In the past few days we’ve posted a few examples of the kinds of things that typify the kind of things ACCESS supporters say.
One we called “An Ugly Rant” – and it got a lot of comments from FIRIS supporters – 50 likes on Facebook, and 26 comments on the thread – which is a lot for a website with a regional focus on a policy issue like ours.
The other post we put up, however was from the Keynote speech at an ARROW Leadership meeting. This post only got one response!
I’ve been concerned that posting the “Ugly Rant” gets people talking – but posting “Keynote Speech” seems to be less interesting to people. To me, the opposite is true. The Keynote Speech – is something that we should talk about and understand, and to take a cue from, “meet toe to toe”. The Ugly Rant, on the other hand is nothing special – another whelp of anger from a person clinging to the fringes of literacy.
The Keynote Speech however – comes from a place much closer to the levers of power – and therefore is something that leads to rule making, and the handing out of money and political favors.
ARROW for those of you not following closely is a group that is closely allied with ACCESS. The chairman of ACCESS is on the board of ARROW, the Chair of ARROW is a leading funder of ACCESS, the CEO of ACCESS is on the board of ARROW. Both groups are animated by a similar theological framework, and both are strategic, church led activism to explicitly promote religious identity. Both are hostile to the core values of a secular society, and especially so to the core value that church state separation is among our highest values.
The “Ugly Rant” – is naked in its hostility, it is easy to laugh at and easy to mock – that is why we got so many comments mocking it and condemning it. The Keynote Speech, on the other hand is veiled, its hostility and intentions are disguised and coded, it speaker is charming and well groomed.
“The Ugly Rant” and the ARROW Keynote – are, however, really saying the same thing – the main difference is in the education and sophistication of the keynote speaker – Tim Sims. Sims is a person with a large network in the business world in Australia. His education is first rate. He received an MA from Oxford University and an MPA from Harvard where he was a Kennedy Scholar (this is a fund which pays people from the UK to attend Harvard and was given to honor JFK).
It is this last fact that moves what he says from alarming, to beyond the pale, as Sims is using his degree in Public Administration, on a scholarship funded in honor of JFK, at a school named in honor of JFK, to advocate (as a matter of personal conviction) the erosion of the values that Kennedy worked so hard to promote. It would be like finding out that a person on a Jonas Salk scholarship at the Columbia School of Medicine, had moved to Australia to advocate preventing vaccinations!
Listen again to Sims:
Now listen to John F. Kennedy:
http://youtu.be/xUl6T2hQIbk?t=1m9s
What is terrifying to me is that Tim Sims can talk like he does with no fear of having to answer for his comments, or even consider that he might have to defend the outrageous nature of these views. It gets worse, secular society has become so complacent about the threat posed by thinkers like Sims, that politicians talk like Sims too (eg. John Howard), and it seems that everyone, politicians and citizens alike seem to have forgotten how to talk like Kennedy.
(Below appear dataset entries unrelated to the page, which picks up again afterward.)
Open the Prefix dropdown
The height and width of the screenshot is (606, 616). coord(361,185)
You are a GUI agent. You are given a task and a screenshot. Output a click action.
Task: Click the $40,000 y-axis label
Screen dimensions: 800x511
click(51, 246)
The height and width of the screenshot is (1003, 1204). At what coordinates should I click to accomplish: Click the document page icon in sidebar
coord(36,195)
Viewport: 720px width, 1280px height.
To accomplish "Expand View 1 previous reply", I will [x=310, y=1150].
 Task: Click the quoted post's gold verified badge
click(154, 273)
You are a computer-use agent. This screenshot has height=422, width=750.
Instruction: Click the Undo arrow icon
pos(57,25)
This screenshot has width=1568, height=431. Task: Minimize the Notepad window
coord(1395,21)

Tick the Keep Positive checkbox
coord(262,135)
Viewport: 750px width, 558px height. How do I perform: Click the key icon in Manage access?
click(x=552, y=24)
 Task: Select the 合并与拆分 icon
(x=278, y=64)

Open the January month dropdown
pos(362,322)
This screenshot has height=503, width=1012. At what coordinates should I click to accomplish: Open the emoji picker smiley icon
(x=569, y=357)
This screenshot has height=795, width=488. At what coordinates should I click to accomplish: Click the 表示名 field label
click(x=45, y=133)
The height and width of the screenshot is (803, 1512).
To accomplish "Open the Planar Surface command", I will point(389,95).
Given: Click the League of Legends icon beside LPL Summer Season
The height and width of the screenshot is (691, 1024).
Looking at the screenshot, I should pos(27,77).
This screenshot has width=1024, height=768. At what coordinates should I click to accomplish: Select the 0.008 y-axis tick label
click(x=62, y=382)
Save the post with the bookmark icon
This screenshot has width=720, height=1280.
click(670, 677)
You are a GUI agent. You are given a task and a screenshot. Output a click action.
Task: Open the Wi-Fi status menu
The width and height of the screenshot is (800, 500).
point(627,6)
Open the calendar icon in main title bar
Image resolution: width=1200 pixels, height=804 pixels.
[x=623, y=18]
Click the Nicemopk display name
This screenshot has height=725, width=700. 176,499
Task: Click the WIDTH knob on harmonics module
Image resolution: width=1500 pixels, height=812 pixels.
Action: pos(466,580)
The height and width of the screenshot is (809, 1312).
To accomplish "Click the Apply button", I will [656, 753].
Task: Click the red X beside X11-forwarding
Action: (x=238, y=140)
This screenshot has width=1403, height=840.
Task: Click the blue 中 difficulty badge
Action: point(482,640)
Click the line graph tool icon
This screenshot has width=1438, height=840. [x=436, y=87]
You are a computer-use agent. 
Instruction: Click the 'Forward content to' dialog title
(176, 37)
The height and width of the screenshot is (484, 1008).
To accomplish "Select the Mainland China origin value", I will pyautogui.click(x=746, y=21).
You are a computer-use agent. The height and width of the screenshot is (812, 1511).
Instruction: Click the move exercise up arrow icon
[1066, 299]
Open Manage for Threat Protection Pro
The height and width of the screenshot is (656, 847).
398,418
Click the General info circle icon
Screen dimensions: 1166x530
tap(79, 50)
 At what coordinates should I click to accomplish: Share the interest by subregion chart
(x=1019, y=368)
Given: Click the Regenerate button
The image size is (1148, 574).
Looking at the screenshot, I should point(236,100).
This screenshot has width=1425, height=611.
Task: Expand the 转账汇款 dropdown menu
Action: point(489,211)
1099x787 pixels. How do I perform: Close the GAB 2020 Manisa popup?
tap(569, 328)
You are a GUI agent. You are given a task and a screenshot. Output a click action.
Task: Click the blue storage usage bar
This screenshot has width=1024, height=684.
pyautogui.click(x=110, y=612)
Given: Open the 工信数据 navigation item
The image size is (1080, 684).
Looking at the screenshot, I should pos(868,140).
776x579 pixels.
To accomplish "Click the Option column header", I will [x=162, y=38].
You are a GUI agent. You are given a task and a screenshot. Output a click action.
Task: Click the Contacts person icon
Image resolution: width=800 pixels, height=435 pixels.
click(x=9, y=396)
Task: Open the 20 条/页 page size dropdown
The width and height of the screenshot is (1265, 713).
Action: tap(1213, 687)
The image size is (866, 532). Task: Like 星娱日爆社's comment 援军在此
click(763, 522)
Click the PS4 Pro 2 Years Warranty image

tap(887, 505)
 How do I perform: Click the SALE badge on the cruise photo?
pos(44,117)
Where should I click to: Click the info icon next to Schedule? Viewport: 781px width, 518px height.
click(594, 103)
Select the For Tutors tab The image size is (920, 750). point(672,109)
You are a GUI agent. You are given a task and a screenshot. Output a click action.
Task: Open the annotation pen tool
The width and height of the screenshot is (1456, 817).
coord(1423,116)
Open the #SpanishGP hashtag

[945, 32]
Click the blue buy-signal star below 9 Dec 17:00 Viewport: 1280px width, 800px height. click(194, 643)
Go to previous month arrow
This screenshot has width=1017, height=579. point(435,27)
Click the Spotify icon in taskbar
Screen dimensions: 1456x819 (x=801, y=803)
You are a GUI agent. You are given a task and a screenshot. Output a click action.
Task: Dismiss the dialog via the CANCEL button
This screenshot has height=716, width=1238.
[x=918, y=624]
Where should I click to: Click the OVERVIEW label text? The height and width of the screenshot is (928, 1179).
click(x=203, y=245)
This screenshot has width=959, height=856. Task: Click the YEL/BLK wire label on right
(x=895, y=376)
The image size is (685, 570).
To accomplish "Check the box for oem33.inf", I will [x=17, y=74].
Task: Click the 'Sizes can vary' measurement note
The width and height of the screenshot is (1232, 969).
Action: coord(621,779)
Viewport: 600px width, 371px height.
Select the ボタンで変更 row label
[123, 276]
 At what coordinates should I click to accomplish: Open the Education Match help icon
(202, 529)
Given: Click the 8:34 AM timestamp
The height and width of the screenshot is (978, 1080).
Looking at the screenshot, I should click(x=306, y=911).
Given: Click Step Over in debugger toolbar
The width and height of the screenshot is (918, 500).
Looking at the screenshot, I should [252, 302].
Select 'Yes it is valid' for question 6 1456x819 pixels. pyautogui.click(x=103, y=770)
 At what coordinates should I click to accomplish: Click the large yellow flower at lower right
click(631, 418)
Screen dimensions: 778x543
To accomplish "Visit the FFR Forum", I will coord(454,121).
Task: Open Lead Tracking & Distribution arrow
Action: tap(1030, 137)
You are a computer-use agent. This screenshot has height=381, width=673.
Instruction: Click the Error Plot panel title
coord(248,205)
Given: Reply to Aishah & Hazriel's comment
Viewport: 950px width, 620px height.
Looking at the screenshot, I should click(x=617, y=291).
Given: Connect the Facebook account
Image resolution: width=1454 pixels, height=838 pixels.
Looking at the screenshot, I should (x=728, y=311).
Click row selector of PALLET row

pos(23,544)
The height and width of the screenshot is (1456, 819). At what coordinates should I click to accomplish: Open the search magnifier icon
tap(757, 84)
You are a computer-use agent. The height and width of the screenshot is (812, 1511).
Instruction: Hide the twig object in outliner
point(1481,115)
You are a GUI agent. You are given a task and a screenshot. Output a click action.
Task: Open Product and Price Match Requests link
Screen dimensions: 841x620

In case this post seems a bit removed from the topic of “Religions in School” it is that, in addition to the overlap in leadership between ACCESS and ARROW – the argument Sims makes is exactly the argument that got us “Special Religious Instruction”.
Here was how it was phrased during the Cold War, by the then Minister of Public Instruction, who worked to repeal the “secular” provision in the education act of 1872:
The churches are responsible for the Christian teaching in the community, and I am wondering whether there is any chance of agreement among them as to what could and should be taught in our schools. It does not need any great political sagacity to realize that no alteration in the education system, with respect to religion, can even be suggested, much less achieved, without the unanimous support of all churches. It is very difficult to develop character or to train children in the importance of family life and Democratic citizenship under the present system. (Kent S. Huges, 1948, letter to the CCESS)
When intellectuals and politicians put things in these dire existential terms – what they are really doing is stoking the “ugly rant” and pandering to fear. In this case it is a fear of the very values and ideas that make Australia both free – and great.
In order to combat the Ugly Rant – we must understand how to confront “The Keynote”. Leaders of the stature of Kennedy are rare, and as we’ve seen, gifts made in their honor can easily be perverted to promote the opposite of their ideals.